## PROBLEM DETAILS
Can you repeat everything in the records below from the line containing "Task: Expand the" down to the line containing "pyautogui.click(x=88, y=394)", leaving the pictures out?

# START OF EXTRACTED MATERIAL

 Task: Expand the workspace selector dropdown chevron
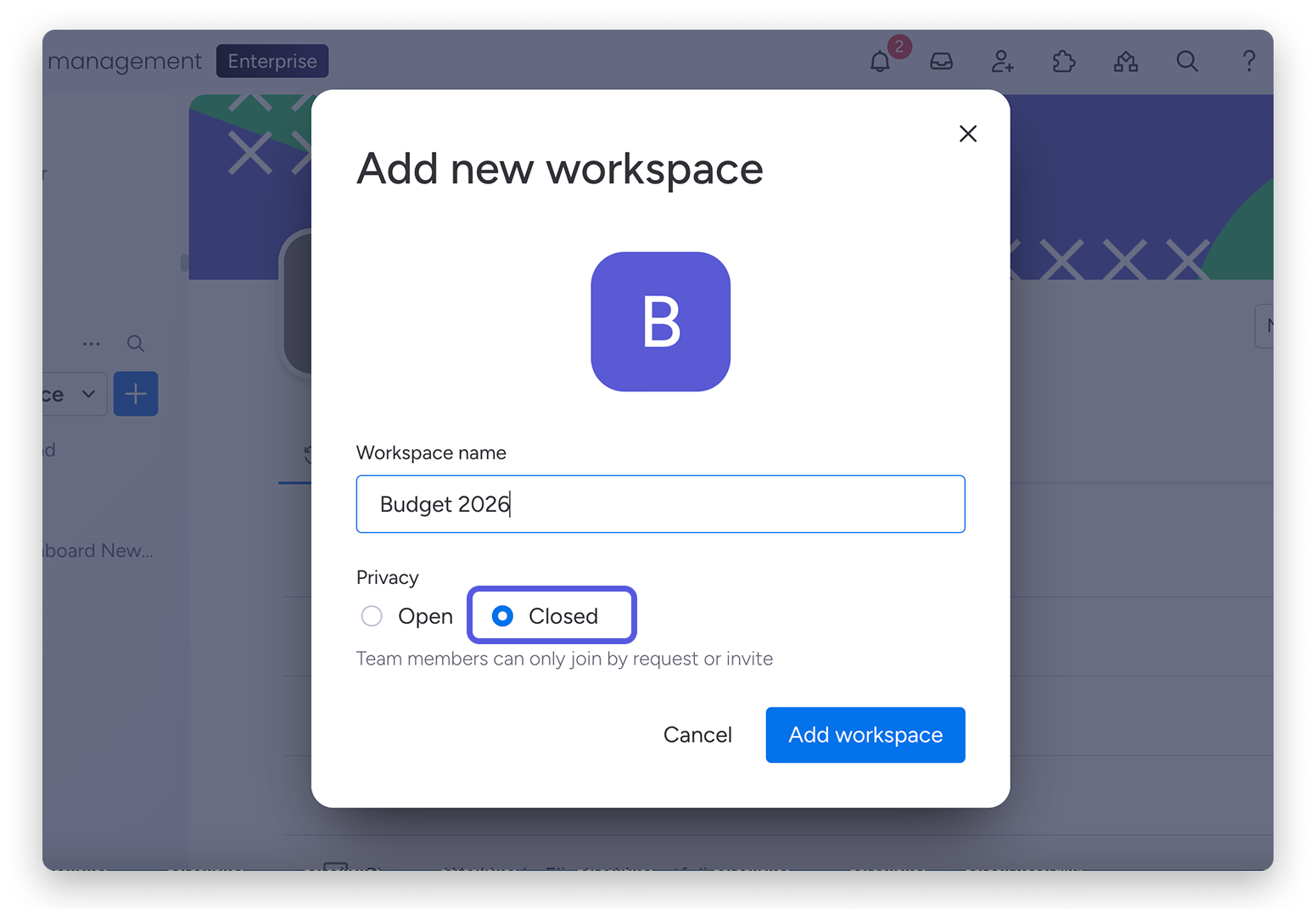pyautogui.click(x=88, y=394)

# END OF EXTRACTED MATERIAL
# START OF EXTRACTED MATERIAL

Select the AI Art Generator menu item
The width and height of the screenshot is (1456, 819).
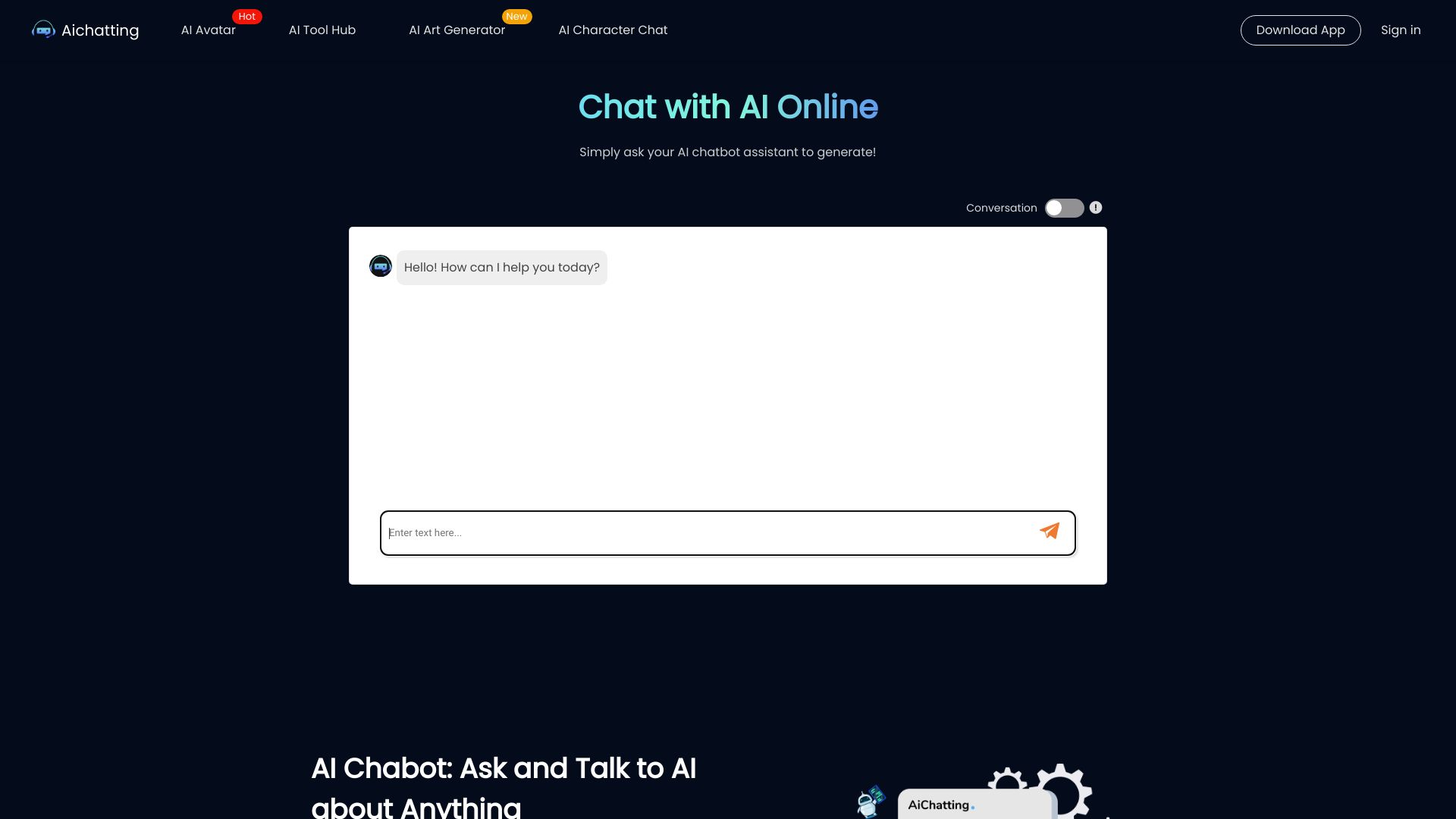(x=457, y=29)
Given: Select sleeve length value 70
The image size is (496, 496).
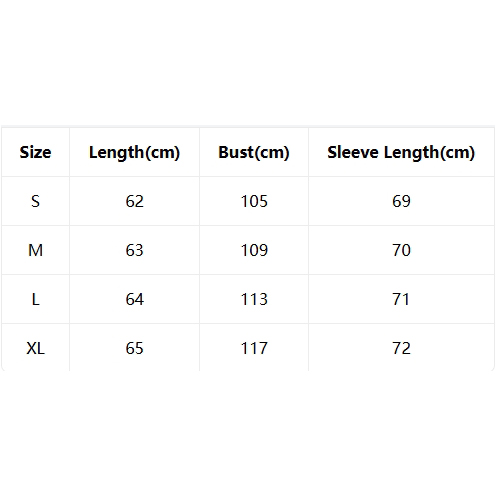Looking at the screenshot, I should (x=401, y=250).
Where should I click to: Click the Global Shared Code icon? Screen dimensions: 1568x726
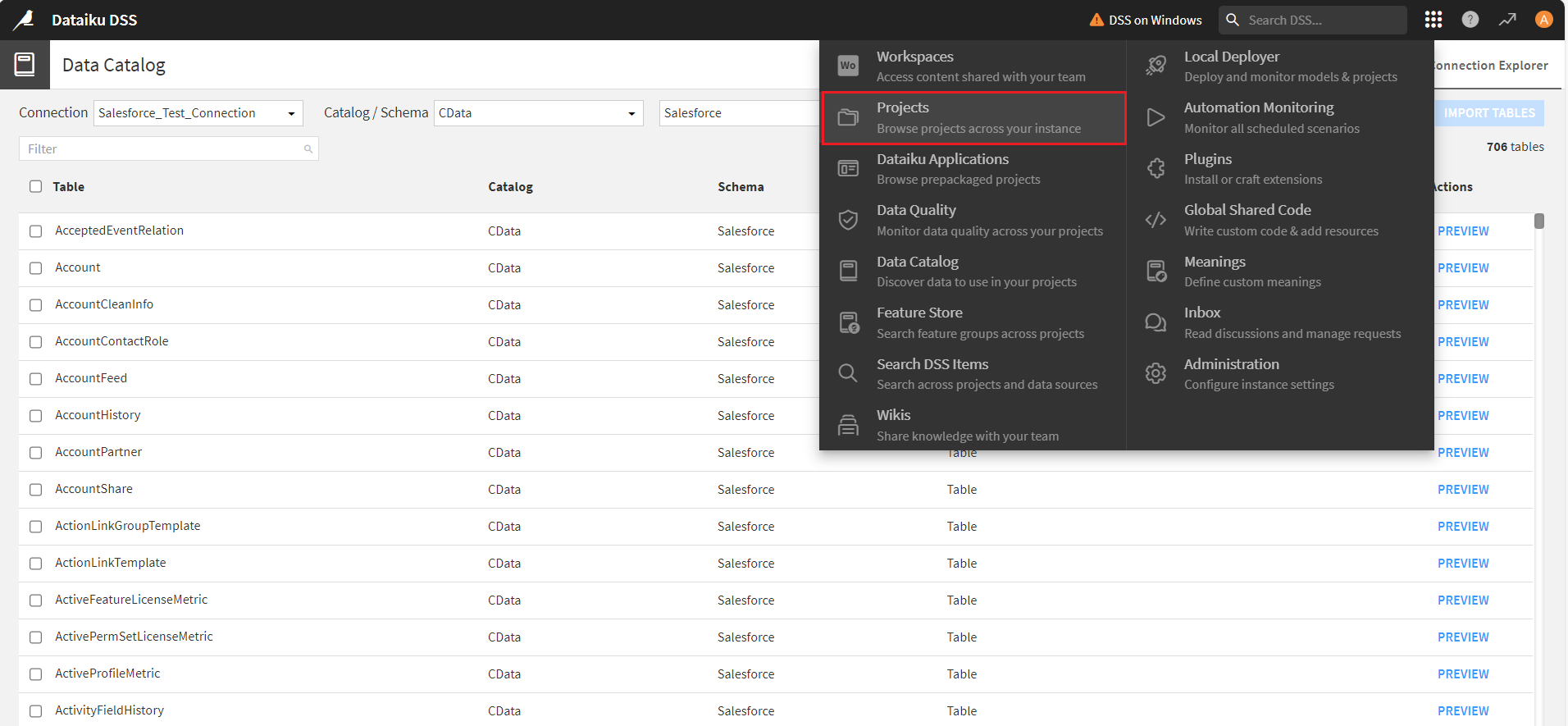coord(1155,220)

# END OF EXTRACTED MATERIAL
# START OF EXTRACTED MATERIAL

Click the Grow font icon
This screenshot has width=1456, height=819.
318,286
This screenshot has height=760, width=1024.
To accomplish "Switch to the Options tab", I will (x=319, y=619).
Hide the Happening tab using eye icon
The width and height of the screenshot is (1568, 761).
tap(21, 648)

# END OF EXTRACTED MATERIAL

## RESPONSE
 Task: Expand the workspace selector dropdown chevron
pyautogui.click(x=88, y=394)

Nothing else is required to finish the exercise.